__Stated goal A__
In the records, print the stretch from the line containing "The image size is (2576, 1260). Describe" through the line containing "so click(x=2012, y=110).", both included, repeating each line exactly and nothing else.

__Text segment__
· · ·

Okay, great. Will you answer through the questions that came in, in one. So that's great. One another question about the flowsheet. Can you just talk about how much time it takes to process from brine to refine lithium? So brine production to lithium hydroxide monohydrate using DLE, which does E3 anticipate from that?

Christopher Doornbos

executive
#10

Yes, it's in the hours. I don't have like an exact time. But from the molecule gets pumped out of the -- molecule lithium gets pumped out of the aquifer, it probably takes half an hour to get to the plant from the well, depending on where the well is adjacent to the plant. And then it goes through a series of processes continuously flowing into the final phase. And so it is hours to get to it. And I don't have an exact number, but it's certainly significantly less than -- and this is through a final product. This is a battery-grade and hydroxide. So matter outside DLE, there's no other project that produces it that quickly. Even the hard rock mining, it's a 6% spodumene concentrate that gets shipped somewhere. Right now, it's -- most of it coming out of China, except for a small operation in Eastern Canada. And so it goes on a boat, it takes weeks to get to port in China and then it gets processed. And the salar evaporation ponds are -- let's say this is the last pond. So it goes through all -- the molecules go through all the other ponds first, and then it ends up in the lithium pond and that's usually an 18- to 24-month process, depending on the rains. And that's the other big factor is that in salars, if it rains, you reset the clock because you get water into the pond that you're trying to get the water out of. It doesn't happen very often, but it does. Those sort of weather events had a huge impact on our ability to produce. I think that's a big advantage. We don't really think about it because for us, hours is pretty much instantaneous, right? If you're pumping -- you're just continuing making lithium at all times.

Robin Boschman

executive
#11

Reduction in time intensity and land required contributes to the high ESG profile E3's projects and other DLE projects. Pivoting now to partners and offtake, let's start with a question about our strategic agreement with Imperial Oil. Can you elaborate on that agreement? So there's a few parts to this question and answer what you can and if you miss anything, I'll bring you back to it. Does Imperial Oil provide active consultation to the company on its commercialization plans? And can you comment on the significance of the part of the agreement in which E3 has an option to Imperial grant?

· · ·

__Material for the task__

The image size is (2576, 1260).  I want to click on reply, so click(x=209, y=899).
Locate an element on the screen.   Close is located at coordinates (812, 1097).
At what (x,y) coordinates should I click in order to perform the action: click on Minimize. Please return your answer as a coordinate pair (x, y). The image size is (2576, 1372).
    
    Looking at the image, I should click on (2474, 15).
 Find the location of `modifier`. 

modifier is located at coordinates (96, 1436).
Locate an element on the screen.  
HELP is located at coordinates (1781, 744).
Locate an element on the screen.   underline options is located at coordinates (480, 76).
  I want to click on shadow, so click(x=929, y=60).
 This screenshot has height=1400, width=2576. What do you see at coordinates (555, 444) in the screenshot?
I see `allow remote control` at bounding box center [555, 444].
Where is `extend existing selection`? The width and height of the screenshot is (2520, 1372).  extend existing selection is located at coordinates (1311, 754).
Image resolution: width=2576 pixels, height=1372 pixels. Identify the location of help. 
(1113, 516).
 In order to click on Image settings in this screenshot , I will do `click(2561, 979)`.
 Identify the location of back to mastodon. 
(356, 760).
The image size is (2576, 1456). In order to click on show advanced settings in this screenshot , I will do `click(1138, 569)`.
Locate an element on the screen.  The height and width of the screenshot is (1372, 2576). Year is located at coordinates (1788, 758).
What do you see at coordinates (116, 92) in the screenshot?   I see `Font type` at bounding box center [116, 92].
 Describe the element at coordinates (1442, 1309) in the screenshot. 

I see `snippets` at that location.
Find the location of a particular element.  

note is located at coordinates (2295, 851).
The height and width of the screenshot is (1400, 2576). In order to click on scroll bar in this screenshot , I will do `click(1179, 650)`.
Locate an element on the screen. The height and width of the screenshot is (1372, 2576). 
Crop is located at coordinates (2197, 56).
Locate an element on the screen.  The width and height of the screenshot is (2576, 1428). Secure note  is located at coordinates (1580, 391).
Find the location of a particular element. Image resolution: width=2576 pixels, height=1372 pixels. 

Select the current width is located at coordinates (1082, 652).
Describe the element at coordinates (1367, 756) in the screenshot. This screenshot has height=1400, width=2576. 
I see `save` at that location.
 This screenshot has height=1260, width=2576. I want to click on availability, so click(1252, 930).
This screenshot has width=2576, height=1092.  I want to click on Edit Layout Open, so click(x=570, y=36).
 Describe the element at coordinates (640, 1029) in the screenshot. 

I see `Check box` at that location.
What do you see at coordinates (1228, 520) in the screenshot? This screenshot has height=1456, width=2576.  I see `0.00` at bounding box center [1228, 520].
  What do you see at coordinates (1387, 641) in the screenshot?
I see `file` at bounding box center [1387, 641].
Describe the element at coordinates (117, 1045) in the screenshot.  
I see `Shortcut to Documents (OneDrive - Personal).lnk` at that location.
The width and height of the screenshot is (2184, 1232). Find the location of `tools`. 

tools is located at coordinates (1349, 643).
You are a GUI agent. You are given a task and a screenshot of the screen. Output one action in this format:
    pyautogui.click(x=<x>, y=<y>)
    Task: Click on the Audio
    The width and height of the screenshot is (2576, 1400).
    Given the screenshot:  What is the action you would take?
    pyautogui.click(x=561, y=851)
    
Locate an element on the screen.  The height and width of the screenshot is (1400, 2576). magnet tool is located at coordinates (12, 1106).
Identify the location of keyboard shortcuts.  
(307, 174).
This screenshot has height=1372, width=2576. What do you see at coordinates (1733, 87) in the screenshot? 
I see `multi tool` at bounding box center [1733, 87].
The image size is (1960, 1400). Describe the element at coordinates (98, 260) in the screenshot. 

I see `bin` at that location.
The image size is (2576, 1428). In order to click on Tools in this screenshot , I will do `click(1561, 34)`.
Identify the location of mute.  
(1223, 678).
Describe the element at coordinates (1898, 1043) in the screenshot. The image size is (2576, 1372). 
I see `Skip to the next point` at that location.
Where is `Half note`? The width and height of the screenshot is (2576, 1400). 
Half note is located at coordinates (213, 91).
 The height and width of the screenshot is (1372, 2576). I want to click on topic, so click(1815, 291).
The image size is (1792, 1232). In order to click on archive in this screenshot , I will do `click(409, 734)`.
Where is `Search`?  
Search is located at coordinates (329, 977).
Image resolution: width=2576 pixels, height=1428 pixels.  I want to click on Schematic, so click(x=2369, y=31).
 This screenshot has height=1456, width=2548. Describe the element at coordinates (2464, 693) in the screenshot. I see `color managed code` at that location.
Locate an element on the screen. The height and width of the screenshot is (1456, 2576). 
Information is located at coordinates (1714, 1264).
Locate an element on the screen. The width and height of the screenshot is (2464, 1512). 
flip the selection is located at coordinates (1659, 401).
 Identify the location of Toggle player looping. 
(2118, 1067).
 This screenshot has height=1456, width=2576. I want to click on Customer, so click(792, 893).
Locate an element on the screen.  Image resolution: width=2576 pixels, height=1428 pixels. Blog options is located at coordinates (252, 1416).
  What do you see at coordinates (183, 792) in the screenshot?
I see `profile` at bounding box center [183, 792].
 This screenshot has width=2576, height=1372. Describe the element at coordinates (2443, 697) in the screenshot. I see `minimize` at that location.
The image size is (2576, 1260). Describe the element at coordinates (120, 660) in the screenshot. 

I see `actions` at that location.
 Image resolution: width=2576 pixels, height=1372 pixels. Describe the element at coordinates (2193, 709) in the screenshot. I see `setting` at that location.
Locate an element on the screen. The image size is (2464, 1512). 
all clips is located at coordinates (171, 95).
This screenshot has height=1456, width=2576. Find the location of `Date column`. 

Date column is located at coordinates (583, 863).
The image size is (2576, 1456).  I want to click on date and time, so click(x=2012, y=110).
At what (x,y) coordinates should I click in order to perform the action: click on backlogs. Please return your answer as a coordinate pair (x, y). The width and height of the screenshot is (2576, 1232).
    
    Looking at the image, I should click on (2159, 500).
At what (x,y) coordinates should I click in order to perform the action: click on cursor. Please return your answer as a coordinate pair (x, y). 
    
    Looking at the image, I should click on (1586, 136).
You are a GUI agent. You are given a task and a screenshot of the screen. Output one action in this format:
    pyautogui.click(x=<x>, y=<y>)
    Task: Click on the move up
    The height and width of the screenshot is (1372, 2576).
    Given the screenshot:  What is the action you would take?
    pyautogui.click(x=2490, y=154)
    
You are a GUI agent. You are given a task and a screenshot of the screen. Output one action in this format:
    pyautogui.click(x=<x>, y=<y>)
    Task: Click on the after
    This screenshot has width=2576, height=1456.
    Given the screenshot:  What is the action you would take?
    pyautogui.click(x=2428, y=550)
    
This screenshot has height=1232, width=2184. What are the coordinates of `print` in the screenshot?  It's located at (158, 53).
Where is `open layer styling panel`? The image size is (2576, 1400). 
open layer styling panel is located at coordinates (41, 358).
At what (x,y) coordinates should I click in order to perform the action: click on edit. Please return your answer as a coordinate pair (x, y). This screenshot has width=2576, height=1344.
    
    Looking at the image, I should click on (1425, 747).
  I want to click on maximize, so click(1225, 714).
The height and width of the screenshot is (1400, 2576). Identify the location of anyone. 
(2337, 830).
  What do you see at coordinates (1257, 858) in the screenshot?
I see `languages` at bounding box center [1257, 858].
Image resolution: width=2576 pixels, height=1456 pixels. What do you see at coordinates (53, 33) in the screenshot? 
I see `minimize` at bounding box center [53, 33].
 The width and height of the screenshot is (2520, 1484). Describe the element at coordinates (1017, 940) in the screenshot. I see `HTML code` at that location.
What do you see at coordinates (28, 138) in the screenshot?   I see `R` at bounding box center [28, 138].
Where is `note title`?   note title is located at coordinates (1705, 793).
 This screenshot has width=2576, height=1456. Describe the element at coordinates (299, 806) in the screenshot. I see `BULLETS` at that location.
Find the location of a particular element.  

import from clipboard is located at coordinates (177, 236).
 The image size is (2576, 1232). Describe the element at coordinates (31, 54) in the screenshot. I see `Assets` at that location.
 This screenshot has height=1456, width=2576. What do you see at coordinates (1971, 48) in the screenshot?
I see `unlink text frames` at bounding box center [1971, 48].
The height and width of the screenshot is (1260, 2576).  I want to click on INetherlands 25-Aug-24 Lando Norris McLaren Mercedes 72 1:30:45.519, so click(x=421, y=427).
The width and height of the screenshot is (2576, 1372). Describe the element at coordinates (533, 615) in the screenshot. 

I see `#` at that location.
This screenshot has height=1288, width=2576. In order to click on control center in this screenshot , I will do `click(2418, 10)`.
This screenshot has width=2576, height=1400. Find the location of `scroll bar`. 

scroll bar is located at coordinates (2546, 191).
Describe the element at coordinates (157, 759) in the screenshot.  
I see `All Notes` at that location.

· · ·

__Stated goal B__
Output the stretch of the lithium transcript from "Reduction in time" through "to Imperial grant?", copied word for word.

__Problem solution A__
The image size is (2576, 1260). Describe the element at coordinates (120, 660) in the screenshot. 

I see `actions` at that location.
 Image resolution: width=2576 pixels, height=1372 pixels. Describe the element at coordinates (2193, 709) in the screenshot. I see `setting` at that location.
Locate an element on the screen. The image size is (2464, 1512). 
all clips is located at coordinates (171, 95).
This screenshot has height=1456, width=2576. Find the location of `Date column`. 

Date column is located at coordinates (583, 863).
The image size is (2576, 1456).  I want to click on date and time, so click(x=2012, y=110).

__Problem solution B__
Reduction in time intensity and land required contributes to the high ESG profile E3's projects and other DLE projects. Pivoting now to partners and offtake, let's start with a question about our strategic agreement with Imperial Oil. Can you elaborate on that agreement? So there's a few parts to this question and answer what you can and if you miss anything, I'll bring you back to it. Does Imperial Oil provide active consultation to the company on its commercialization plans? And can you comment on the significance of the part of the agreement in which E3 has an option to Imperial grant?